**Texte extrait**.

☆ ☆ ☆ ☆

On pourrait rapprocher ce point de vue de celui qu’en donne de son côté le HCR : il s’agit d’abord, selon cette agence des Nations Unies, « d’un vaste concept qui couvre tout un éventail d’activités, mises en œuvre par des institutions aussi nombreuses que diverses… ». Ensuite, le HCR y inclut aussi le déminage, le respect de droit international humanitaire, le lobbying sur des gouvernements guère respectueux des droits de l’homme, et même des interventions militaires pour préserver la sécurité d’une population déplacée ou touchée par la guerre.

Beaucoup reculent devant la tâche qui vise à donner une définition à l’humanitaire, parce que cela reste toujours extrêmement difficile, et ne demeure jamais sans danger et risques, ce qui symbolise à la fois la difficulté de définir le concept même « d’action humanitaire ». A vouloir être absolument synthétique, on s’expose rapidement à n’avoir qu’une portée trop générale.

☆ ☆ ☆ ☆

**Données affichées**.
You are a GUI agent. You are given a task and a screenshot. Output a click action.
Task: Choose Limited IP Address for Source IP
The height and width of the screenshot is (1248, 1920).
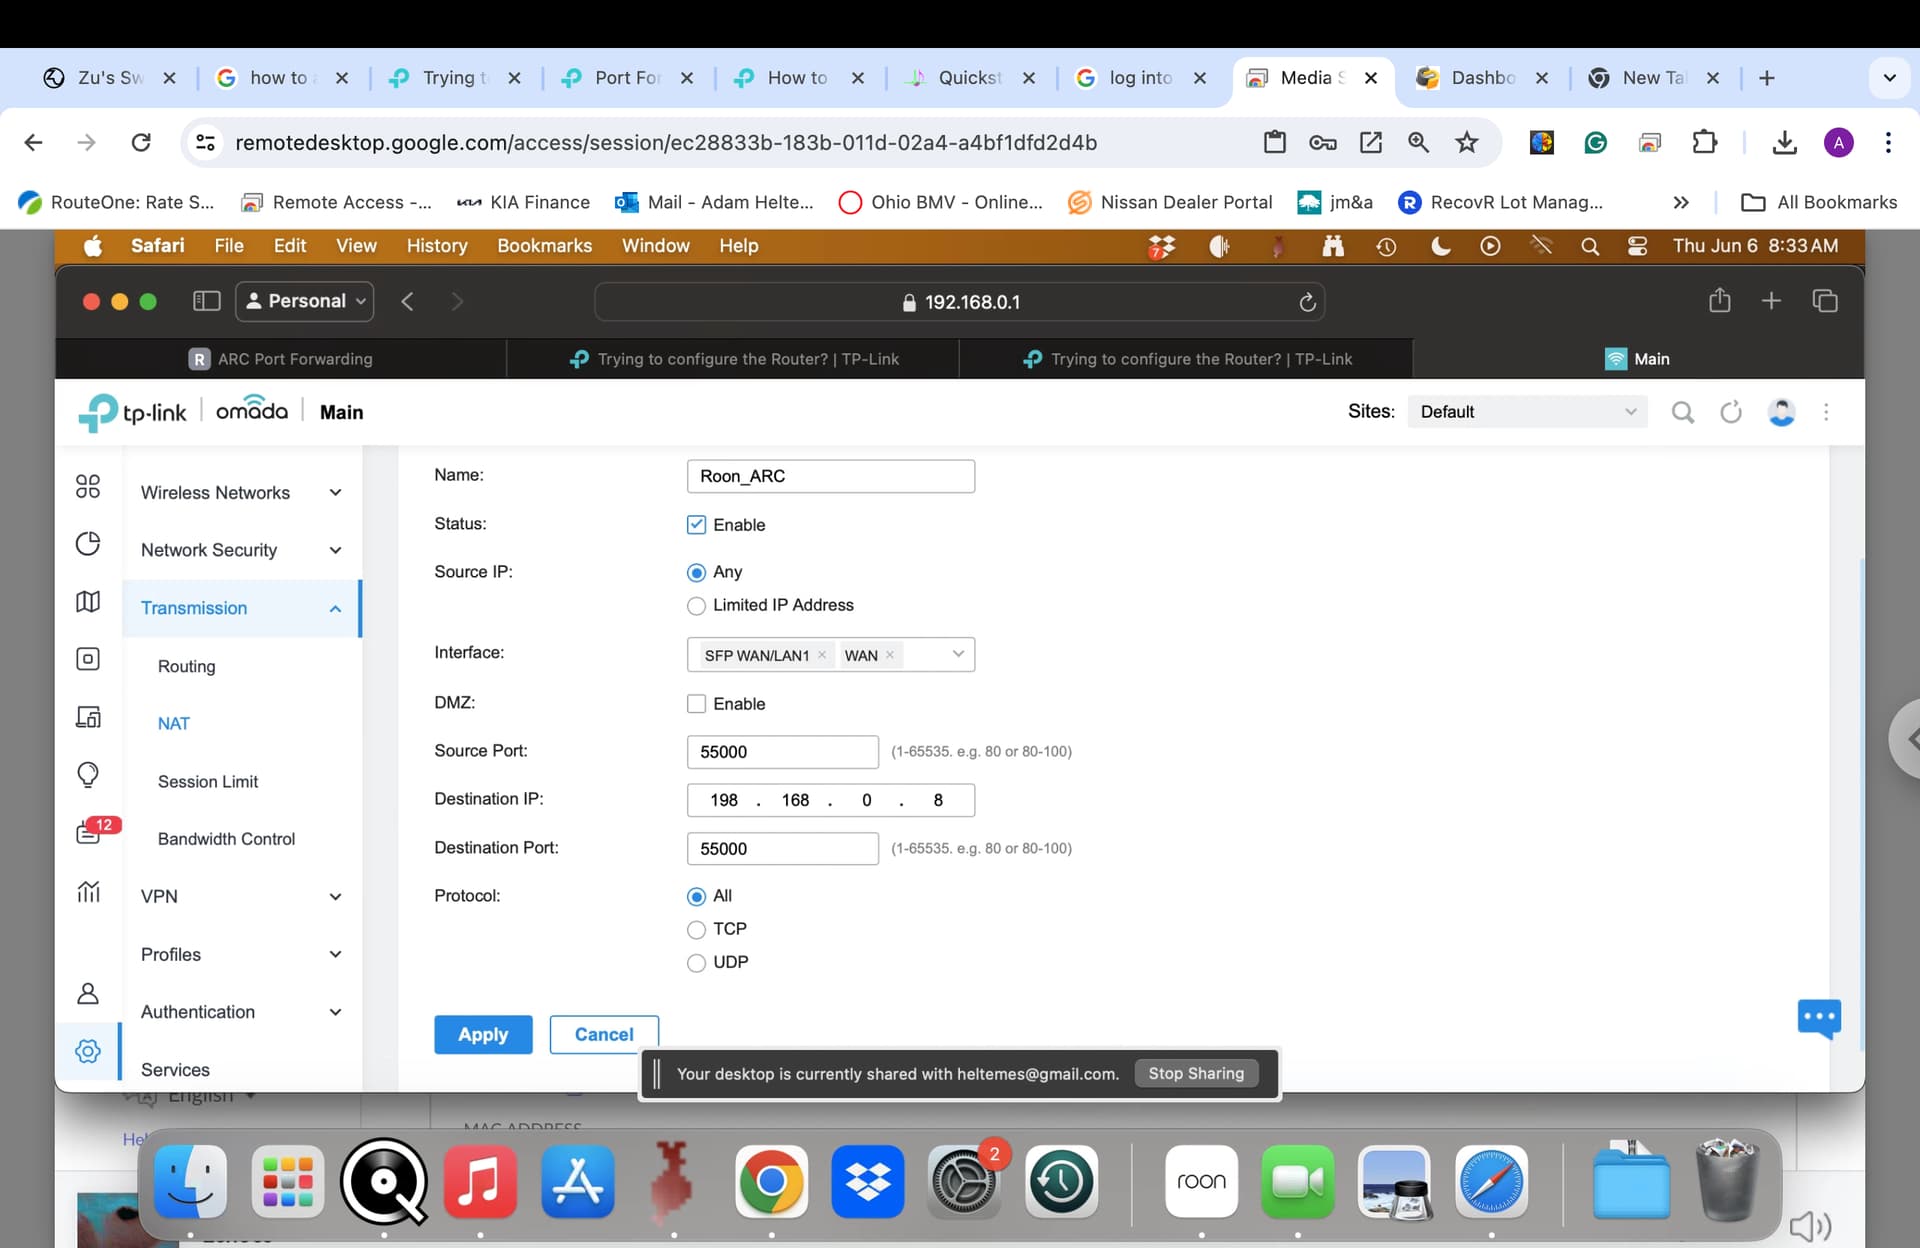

☆ ☆ ☆ ☆

**Le problème**. Relevez, dans le texte sur l'action humanitaire, chacune des activités que le HCR y inclut aussi, selon la phrase qui commence par « Ensuite ».

**Corrigé**.
- le déminage
- le respect de droit international humanitaire
- le lobbying sur des gouvernements guère respectueux des droits de l'homme
- des interventions militaires pour préserver la sécurité d'une population déplacée ou touchée par la guerre